Antony Thachuparambil (8 December 1894 – 9 June 1963), popularly known as "the Missionary of Chelakkara" was an Indian Syro-Malabar Catholic priest and social reformer who worked in Chelakkara, Thrissur District, Kerala, India. A candidate for sainthood, he was declared a Servant of God by the Holy See in 2009.

== Early years ==
Antony Thachuparambil was born on 8 December 1894 in Kottat, a suburban village of Chalakudy in Kerala to Poulose and Rosa. He had his early schooling in Chalakudy Government High School and college education in St. Joseph's College, Tiruchirappalli. He continued his pastoral education at Mary Matha Major Seminary, Thrissur and was ordained on 22 Dec 1924.

== Social career ==
Thachuparambil started his career in 1928 as the first Chaplain of Chelakkara, a backward forest area in Thrissur. There, he worked among the poor and he built St. Mary's Forane Church, a school for girls (Little Flower Girls High School), a destitute home for children which was later renamed Fr. Antony Balabhavan, a convent for nuns, Little Flower Convent and a health clinic which later grew to become Jeevodaya Mission Hospital.

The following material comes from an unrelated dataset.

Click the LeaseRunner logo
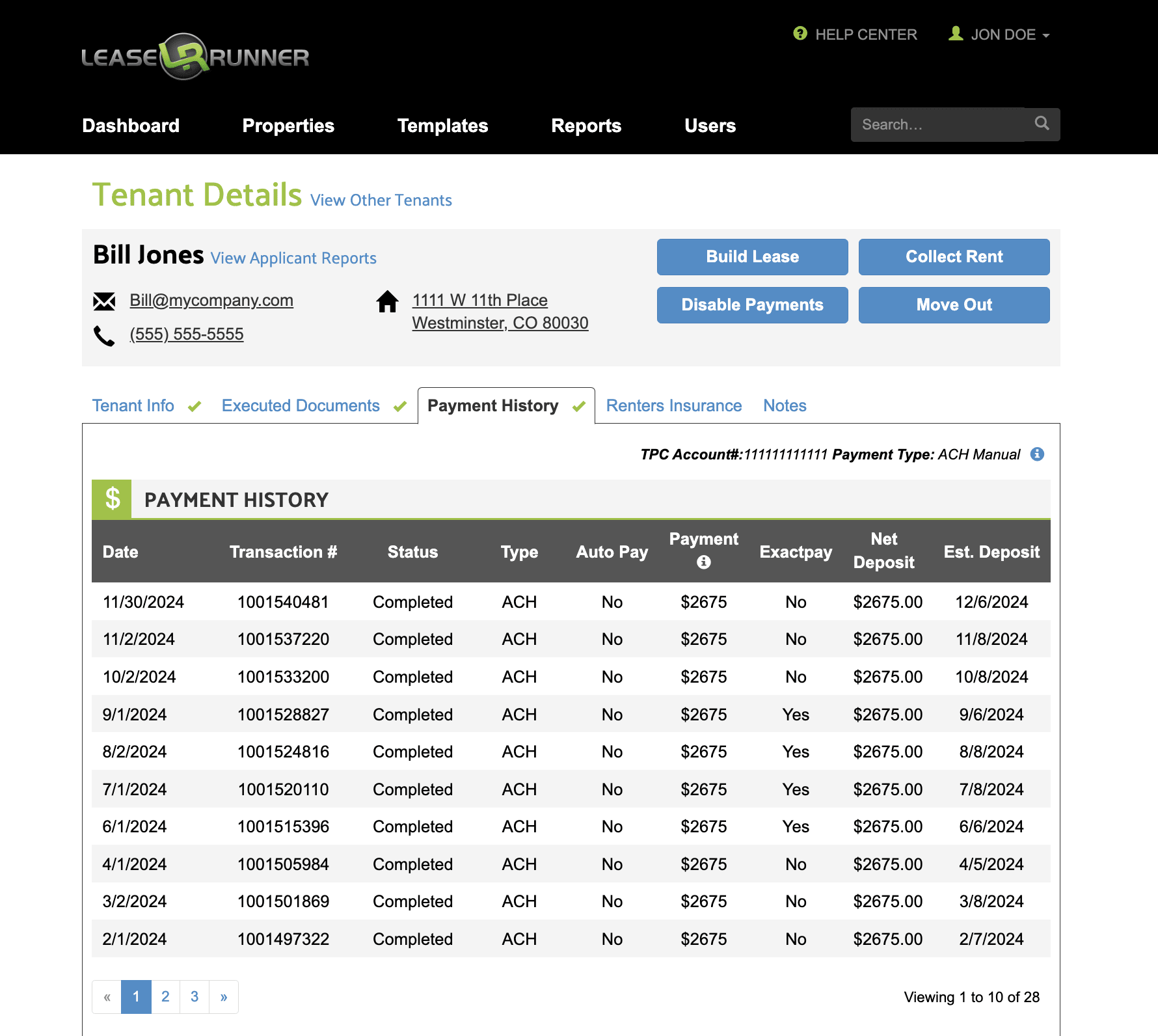Viewport: 1158px width, 1036px height. point(195,57)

== Beatification process ==
Thachuparambil is said to be credited with several miracles which are being considered and verified by Roman Catholic Church. His contributions for the overall development of Chelakkara, reportedly irrespective of the caste, creed or colour, were considered by the Roman Catholic Church when deciding upon initiation of his beatification process. Paul Pulikkan was appointed postulator and Antony Thachuparambil was declared a Servant of God by the Roman Catholic Church on 9 December 2009. In December 2020, the diocese court completed the formalities and prepared an 8090-page document detailing the priest's life and works, to be submitted to the Holy See.

== In the media ==
Shalom Television aired a documentary on the life of Thachuparambil as an episode under their series, Saints Town in 2015.